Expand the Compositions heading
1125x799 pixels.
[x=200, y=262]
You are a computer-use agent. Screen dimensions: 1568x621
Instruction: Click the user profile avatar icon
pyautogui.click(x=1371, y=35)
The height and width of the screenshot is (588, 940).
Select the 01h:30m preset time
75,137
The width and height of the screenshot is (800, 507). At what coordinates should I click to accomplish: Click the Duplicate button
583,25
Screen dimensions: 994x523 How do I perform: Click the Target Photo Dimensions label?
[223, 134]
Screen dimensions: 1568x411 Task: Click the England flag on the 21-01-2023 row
* * *
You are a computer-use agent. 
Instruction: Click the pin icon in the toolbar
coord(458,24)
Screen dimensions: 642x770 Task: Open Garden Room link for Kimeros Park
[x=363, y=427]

:: Exercise details ::
Starting with the line that holds "Instruction: Click the user" and ending with the line that holds "Screen dimensions: 1568x411", retype every line in the data above exactly, and nothing else.

:: Worked solution ::
Instruction: Click the user profile avatar icon
pyautogui.click(x=1371, y=35)
The height and width of the screenshot is (588, 940).
Select the 01h:30m preset time
75,137
The width and height of the screenshot is (800, 507). At what coordinates should I click to accomplish: Click the Duplicate button
583,25
Screen dimensions: 994x523 How do I perform: Click the Target Photo Dimensions label?
[223, 134]
Screen dimensions: 1568x411 Task: Click the England flag on the 21-01-2023 row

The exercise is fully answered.